What Data Wow Manages
| Data Category | What It Contains | Storage Location | Retention |
|---|---|---|---|
| Domain Events | Records of every business decision: "Order #1234 was created by Customer A at 3:14 PM." Includes the full context of what changed and why. | Configured event store (MongoDB, Redis, PostgreSQL, etc.) | Permanent by default; configurable retention policy |
| Aggregate Snapshots | Compressed summaries of the current state of each business object, created periodically to speed up loading. | Configured snapshot store (same options as event store) | Replaced on each new snapshot; old snapshots can be pruned |
| Read Models | Optimized representations of business data for fast querying. For example, a "Pending Orders" view for the warehouse team. | Elasticsearch or MongoDB | Updated in near real time as events flow through the system |
| Compensation Records | Details of every failed business operation: what failed, when, how many retry attempts, and the current status. | Same event store as domain events | Historical record; can be cleared for resolved entries |
| Command Messages | The initial request that triggered a business operation. Contains the intent (e.g., "Place Order") and the data submitted. | Passed through the message bus; not persistently stored by default | Transient; logged via observability tooling |
Privacy and Compliance Considerations
Multi-Tenancy: Wow has built-in support for tenant isolation. Each piece of data is tagged with a tenant identifier, ensuring that Customer A's data is never visible to Customer B. This is critical for SaaS products serving multiple organizations.
Data Residency: Since you choose where to deploy each storage backend (event store, snapshot store, read model store), you control where data physically resides. Deploy Wow services in the geographic region that meets your compliance requirements.
Audit Trail for Compliance: The permanent event history directly supports compliance requirements such as:
- SOC 2: Complete record of every data change with timestamps and context
- PCI DSS: Traceable payment state transitions
- HIPAA: Auditable access and modification of health-related data (with appropriate encryption at rest)
- GDPR: See note below on data erasure
GDPR Right to Erasure: Because event sourcing creates an immutable history, you cannot simply delete rows from a database to comply with a deletion request. The recommended approach is cryptographic erasure: encrypt personally identifiable data with a customer-specific key, and when a deletion request arrives, delete the encryption key. The encrypted data becomes permanently unreadable while preserving the integrity of the event history.
Data Minimization: Design your domain events to contain only business-relevant information. Avoid storing personally identifiable information (names, email addresses, IP addresses) in the event store unless it is essential for the business process.
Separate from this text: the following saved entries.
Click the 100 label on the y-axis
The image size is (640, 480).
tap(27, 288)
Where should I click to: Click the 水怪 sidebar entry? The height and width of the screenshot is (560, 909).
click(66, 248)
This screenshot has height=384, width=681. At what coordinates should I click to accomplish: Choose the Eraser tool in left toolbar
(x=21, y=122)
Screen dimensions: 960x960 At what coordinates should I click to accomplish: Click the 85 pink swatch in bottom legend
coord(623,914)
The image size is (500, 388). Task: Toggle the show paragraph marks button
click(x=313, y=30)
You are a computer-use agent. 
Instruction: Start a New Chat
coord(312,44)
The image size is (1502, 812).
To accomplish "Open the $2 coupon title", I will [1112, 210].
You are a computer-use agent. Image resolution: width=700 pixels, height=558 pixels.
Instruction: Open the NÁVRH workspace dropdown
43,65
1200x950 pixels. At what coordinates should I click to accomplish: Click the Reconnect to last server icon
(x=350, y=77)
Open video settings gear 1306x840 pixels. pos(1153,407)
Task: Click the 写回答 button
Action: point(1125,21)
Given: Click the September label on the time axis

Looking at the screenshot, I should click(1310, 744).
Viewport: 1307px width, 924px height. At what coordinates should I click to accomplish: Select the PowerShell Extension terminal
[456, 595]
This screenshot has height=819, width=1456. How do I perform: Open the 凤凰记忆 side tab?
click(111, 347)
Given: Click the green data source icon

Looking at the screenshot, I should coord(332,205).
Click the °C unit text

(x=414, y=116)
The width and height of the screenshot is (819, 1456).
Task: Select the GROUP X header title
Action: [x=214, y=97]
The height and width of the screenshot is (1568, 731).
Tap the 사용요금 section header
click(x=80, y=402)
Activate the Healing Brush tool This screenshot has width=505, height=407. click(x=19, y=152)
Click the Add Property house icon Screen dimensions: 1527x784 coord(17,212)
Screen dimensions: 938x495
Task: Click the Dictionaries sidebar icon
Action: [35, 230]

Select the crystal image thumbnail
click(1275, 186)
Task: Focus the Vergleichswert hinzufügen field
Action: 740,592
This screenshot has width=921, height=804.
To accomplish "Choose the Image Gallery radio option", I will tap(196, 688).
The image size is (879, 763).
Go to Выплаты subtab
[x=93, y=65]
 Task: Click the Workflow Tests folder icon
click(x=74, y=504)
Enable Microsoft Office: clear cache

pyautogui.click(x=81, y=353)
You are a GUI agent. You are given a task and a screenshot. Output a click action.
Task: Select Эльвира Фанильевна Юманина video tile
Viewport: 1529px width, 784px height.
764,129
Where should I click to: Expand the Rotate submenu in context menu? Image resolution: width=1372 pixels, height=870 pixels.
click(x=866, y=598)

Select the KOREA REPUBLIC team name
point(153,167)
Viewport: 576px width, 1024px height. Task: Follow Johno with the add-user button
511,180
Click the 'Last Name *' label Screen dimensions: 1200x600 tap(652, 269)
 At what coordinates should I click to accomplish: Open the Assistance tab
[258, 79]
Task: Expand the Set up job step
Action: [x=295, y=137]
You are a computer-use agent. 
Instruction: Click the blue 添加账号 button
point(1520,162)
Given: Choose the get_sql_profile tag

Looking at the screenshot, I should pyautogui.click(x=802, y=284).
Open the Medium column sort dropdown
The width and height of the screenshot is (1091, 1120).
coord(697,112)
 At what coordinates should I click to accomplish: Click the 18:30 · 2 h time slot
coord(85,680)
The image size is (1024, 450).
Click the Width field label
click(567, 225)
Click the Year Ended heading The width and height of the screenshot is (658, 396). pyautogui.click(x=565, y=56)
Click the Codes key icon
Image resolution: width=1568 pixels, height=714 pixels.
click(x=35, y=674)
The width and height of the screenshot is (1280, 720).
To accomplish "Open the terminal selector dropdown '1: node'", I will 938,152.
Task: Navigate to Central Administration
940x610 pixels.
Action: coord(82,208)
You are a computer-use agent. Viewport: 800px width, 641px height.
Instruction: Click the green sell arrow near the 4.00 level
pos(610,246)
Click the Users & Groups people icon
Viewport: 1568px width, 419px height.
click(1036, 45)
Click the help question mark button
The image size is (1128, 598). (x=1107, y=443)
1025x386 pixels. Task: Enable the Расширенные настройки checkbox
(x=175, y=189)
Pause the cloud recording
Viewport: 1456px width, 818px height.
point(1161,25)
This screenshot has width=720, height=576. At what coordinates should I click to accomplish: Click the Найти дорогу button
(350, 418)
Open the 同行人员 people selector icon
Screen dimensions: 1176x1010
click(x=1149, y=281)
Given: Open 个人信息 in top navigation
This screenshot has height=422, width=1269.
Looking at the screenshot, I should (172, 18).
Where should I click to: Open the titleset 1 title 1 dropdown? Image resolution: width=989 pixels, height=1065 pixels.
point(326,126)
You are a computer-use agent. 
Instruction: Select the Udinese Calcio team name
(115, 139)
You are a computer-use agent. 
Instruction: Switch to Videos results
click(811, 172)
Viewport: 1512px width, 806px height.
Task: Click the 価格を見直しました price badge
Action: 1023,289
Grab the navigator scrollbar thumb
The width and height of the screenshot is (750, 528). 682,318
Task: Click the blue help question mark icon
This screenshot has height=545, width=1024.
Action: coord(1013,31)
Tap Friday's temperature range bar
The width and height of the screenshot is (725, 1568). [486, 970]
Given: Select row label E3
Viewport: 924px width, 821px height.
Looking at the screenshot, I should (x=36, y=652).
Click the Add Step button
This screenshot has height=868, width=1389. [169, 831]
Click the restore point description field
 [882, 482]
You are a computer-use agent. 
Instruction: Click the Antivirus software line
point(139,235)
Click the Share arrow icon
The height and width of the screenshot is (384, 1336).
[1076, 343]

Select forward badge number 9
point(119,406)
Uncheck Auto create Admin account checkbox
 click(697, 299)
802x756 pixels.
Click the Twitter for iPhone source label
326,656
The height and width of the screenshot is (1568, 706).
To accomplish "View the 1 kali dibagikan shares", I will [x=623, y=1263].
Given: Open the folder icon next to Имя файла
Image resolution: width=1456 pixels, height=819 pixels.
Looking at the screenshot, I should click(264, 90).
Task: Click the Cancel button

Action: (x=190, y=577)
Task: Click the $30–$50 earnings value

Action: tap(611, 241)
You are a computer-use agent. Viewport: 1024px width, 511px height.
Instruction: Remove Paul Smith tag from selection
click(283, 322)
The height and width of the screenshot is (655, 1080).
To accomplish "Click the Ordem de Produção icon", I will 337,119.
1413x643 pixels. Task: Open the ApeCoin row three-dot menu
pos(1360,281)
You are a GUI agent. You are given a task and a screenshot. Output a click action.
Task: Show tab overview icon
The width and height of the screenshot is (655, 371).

Reference customer profiles by ID rather than embedding full personal details in every event.
Security Architecture
Key points: Authentication (proving who you are) is handled by your existing system. Authorization (what you are allowed to do) can use Wow's built-in wow-cosec module for fine-grained, policy-based access control at the command and query level.
6. Frequently Asked Questions
General
Q: Is Wow a product or a framework?
A: Wow is an open-source framework (Apache 2.0 license). It is a set of building blocks your development team uses to create business software. It is not a SaaS product you subscribe to. There are no licensing fees or usage limits.
Q: What programming language does Wow use?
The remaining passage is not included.